▸ Texto proporcionado
Mi sobrina y su flamante prometido, unos días antes de su boda y con los cursillos prematrimoniales recientitos, me expresaron su preocupación por no saber criar bien a sus hijos, cuando los tuviesen. Yo, tal vez con la presunción de los que no hemos sido bendecidos con el don de la paternidad o la maternidad, les sugerí que se quitaran presión, porque es inevitable que todas las personas lleguemos a la edad adulta con heridas de la infancia, incluidos los hijos de Mahoma, Buda o Confucio, o de Jesús si los hubiese tenido.
Para empezar, no es realista contar con que cada minuto, de cada día, de cada año vamos a estar descansados, con buen ánimo y lucidez suficiente para no perder la paciencia, tener siempre reacciones ajustadas a las circunstancias y que de nuestra boca salgan en toda ocasión palabras dulces. Un simple “no me molestes” o un “estate quieto”, y cuánto más un “si no te portas bien mamá y papá no te van a querer”, especialmente en un tono irritado, ya pueden introducir en la mente infantil una sospecha sobre la existencia real de eso que llaman “amor incondicional”. Pero es que, en el mejor de los casos, el propio proceso de educar implica poner límites y decir que no, convirtiéndose en el aguafiestas que impide al niño hacer lo que quiere.
Para más “inri”, la formación de la personalidad del adolescente se edifica sobre el distanciamiento con sus progenitores, por lo que en algún momento es inevitable que se conviertan en los villanos de la película, los amargados que no me comprenden y solo tratan de fastidiarme, para acabar personificando el obstáculo que me impide realizarme plenamente y ser feliz.

▸ Entradas proporcionadas
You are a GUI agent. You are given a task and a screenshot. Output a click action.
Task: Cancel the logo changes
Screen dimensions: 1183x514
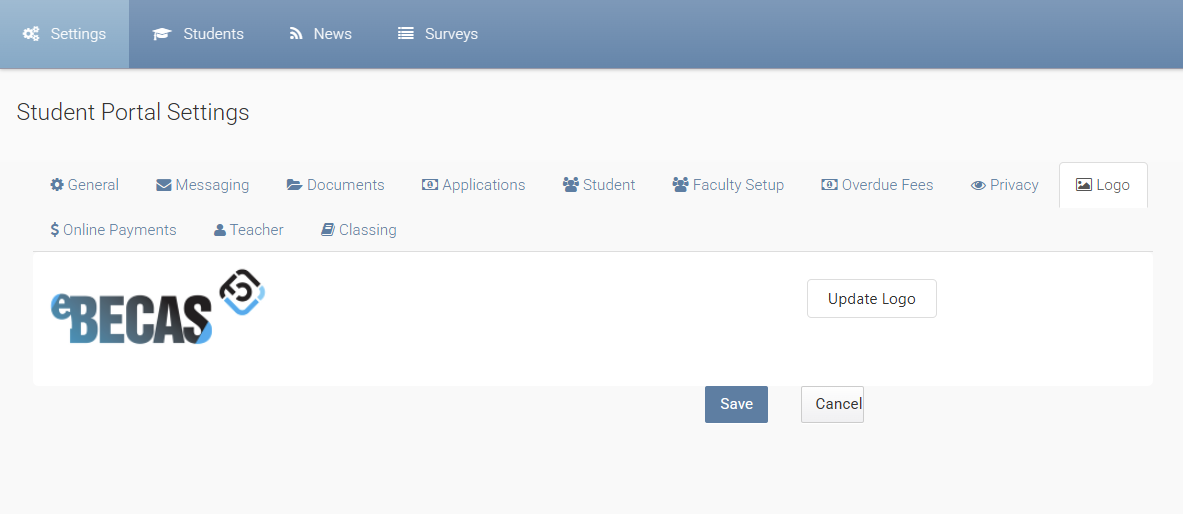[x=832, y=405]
--
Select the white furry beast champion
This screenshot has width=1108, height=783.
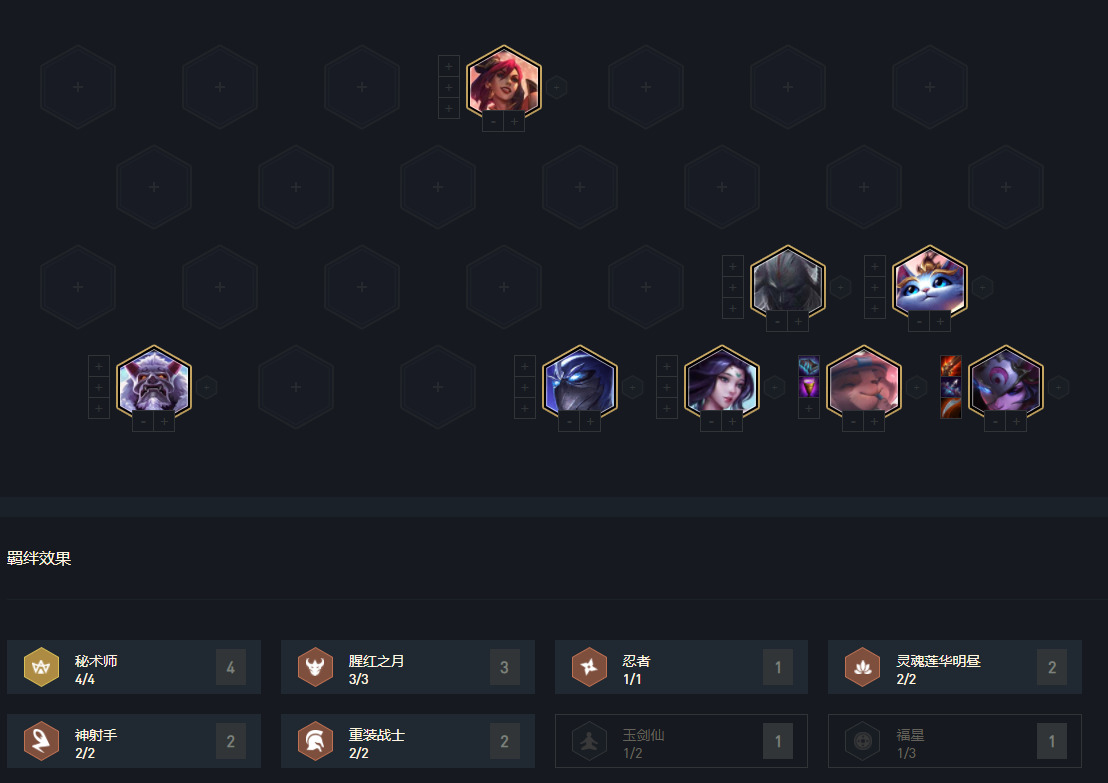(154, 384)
* * *
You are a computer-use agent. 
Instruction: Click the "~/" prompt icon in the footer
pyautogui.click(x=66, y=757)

▸ Tarea requerida 1
Filtra las entradas y copia cada línea que contenga la palabra "agent", teniendo en cuenta mayúsculas y minúsculas.
▸ Tarea requerida 2
Retoma el texto sobre la crianza de los hijos y continúalo a partir de su última oración.
Las entradas no guardan ninguna relación con el texto sobre la crianza de los hijos.

▸ Respuesta escrita 1
You are a GUI agent. You are given a task and a screenshot. Output a click action.
You are a computer-use agent. 

▸ Respuesta escrita 2
Si se añaden a la coctelera las propias heridas no curadas, la presiones sociales, las expectativas familiares, la sombra psicológica… que cargan los padres, que por serlo no dejan de ser personas normales, vulnerables, limitadas, ¿qué les vamos a pedir los hijos, si son más dignos de compasión que de reproche? ¿Acaso sabrá demostrar afecto alguien a quien nunca han dicho “te quiero”? ¿O tolerancia aquél al que han repetido hasta la saciedad “esto lo haces porque lo digo yo”?
Así que pretender convertirse en un superpapá o una supermamá perfecto solo puede conducir a la frustración. Y que los hijos culpemos de todos nuestros traumas y fracasos a nuestros padres es, como poco, injusto. Hay que pensar (si no es por convencimiento que sea por mera salud mental) que la familia que nos ha tocado es la mejor para nosotros y que estamos rodeados de maestros que, a veces por sus propios errores, nos ayudan a alcanzar el destino al que hemos sido llamados, aunque sea por caminos retorcidos.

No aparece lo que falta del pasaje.